-- RECORDS SHOWN start --

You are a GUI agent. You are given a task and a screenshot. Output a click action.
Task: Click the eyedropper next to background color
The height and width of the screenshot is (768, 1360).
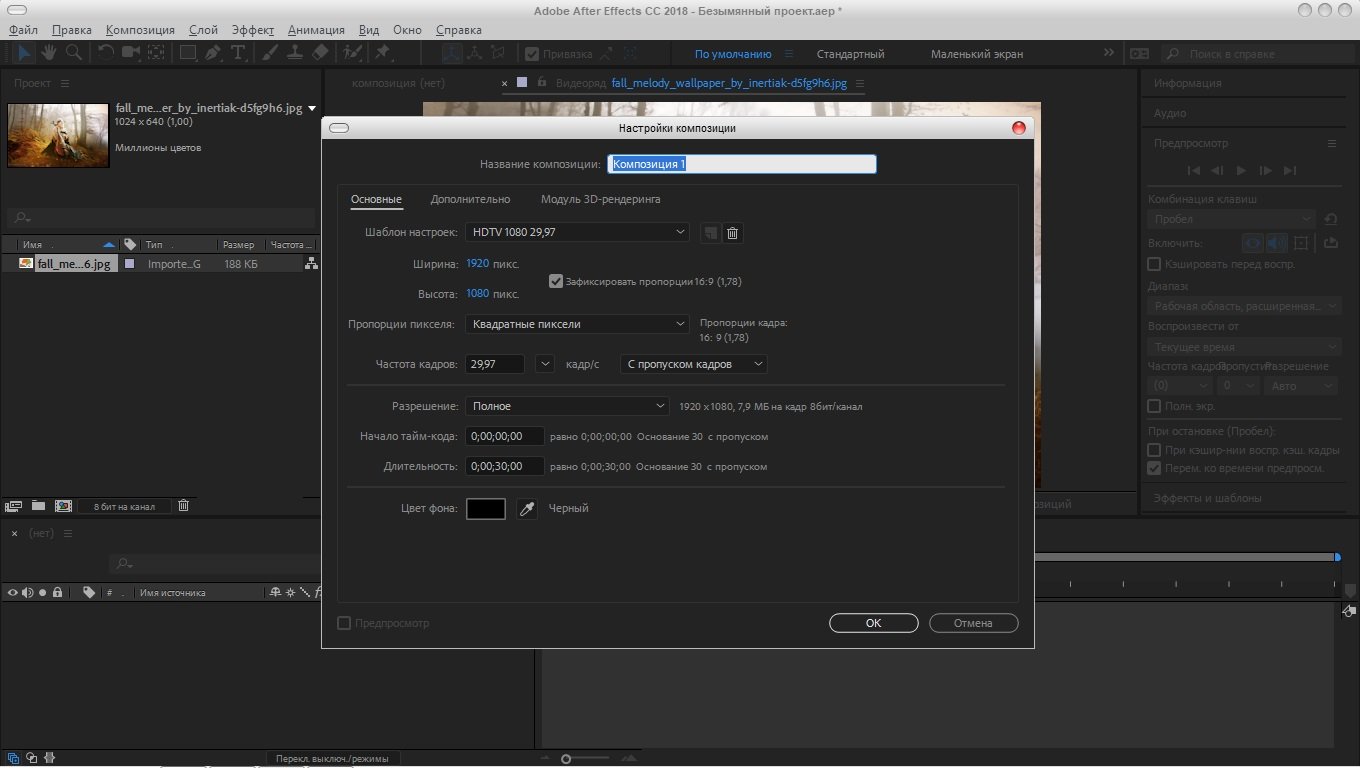point(527,509)
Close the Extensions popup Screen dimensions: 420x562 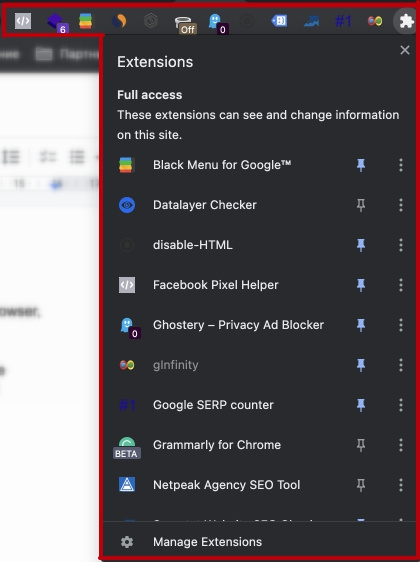click(405, 50)
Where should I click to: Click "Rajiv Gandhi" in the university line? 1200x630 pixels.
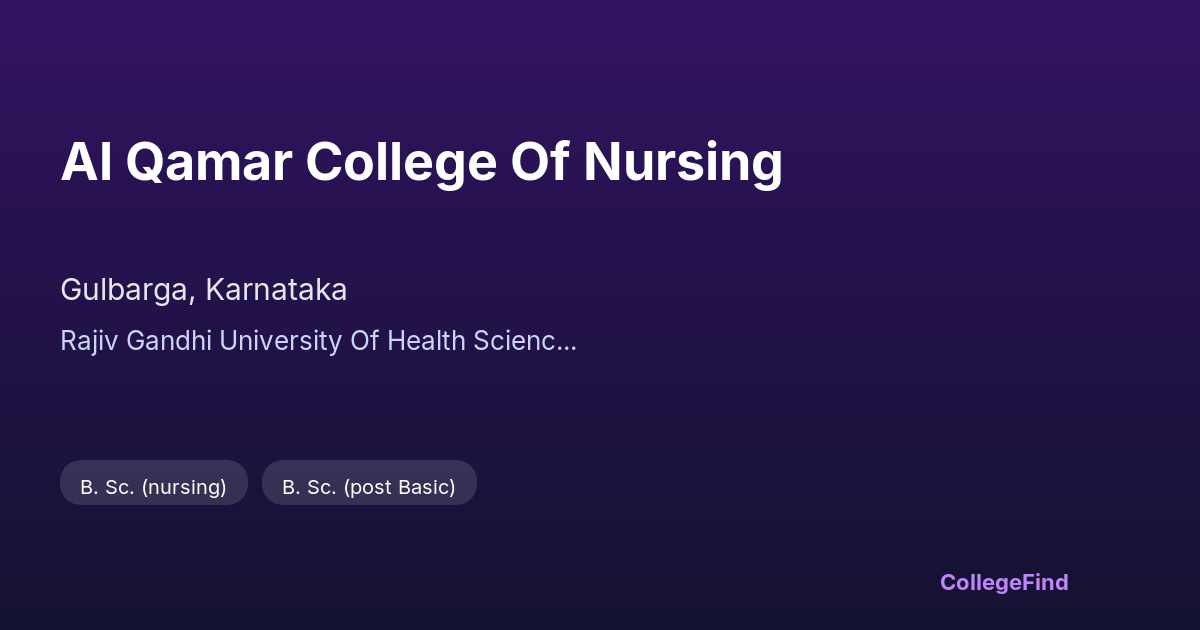[136, 341]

-- RECORDS SHOWN end --

### PROBLEM DETAILS
List each line of the items above that contains the word "screenshot". Case matters.

### OUTPUT OF THE EXERCISE
You are a GUI agent. You are given a task and a screenshot. Output a click action.
The height and width of the screenshot is (768, 1360).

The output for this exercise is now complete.